Activity:
Line by line, repeat the material below exactly and leave the images out.

===============

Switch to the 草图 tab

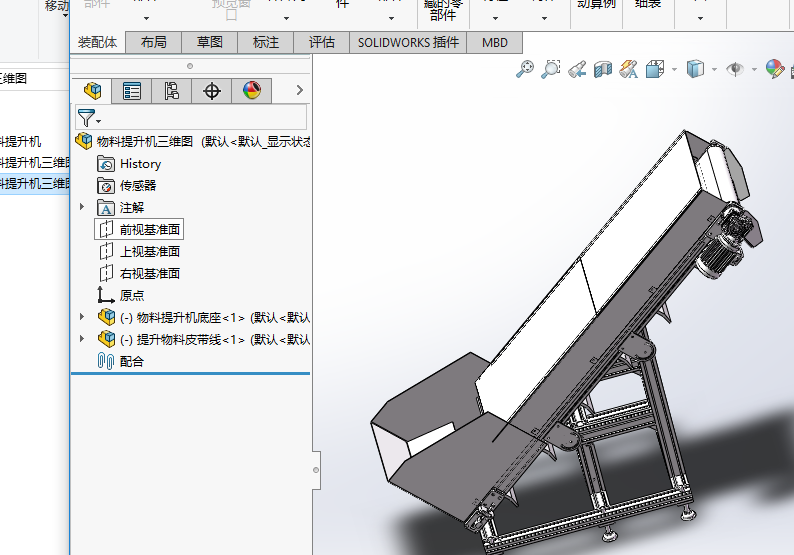209,42
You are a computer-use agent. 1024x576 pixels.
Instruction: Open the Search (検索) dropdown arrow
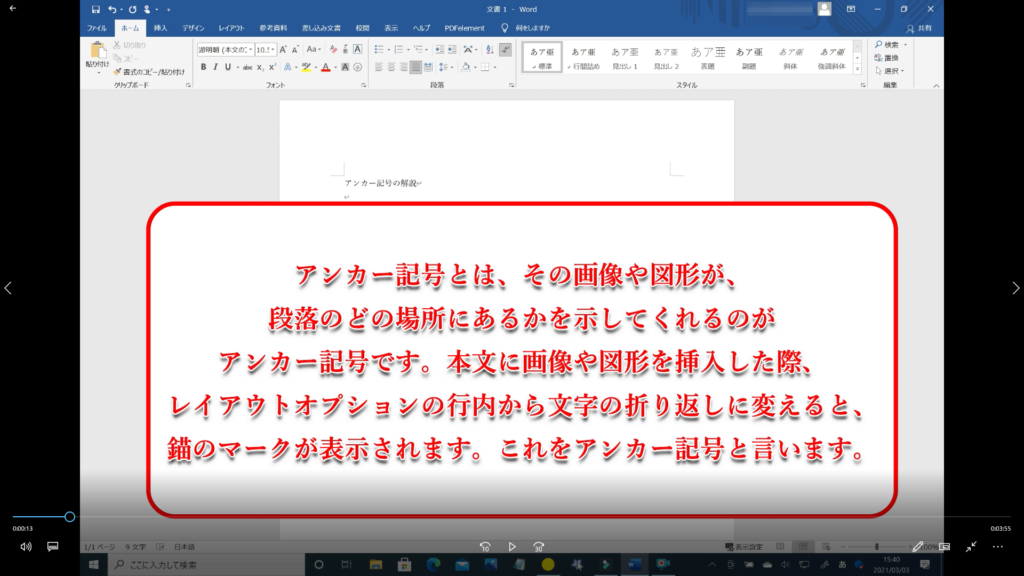pyautogui.click(x=905, y=44)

===============

Response area:
Switch to the 草图 tab

209,42
You are a computer-use agent. 1024x576 pixels.
Instruction: Open the Search (検索) dropdown arrow
pyautogui.click(x=905, y=44)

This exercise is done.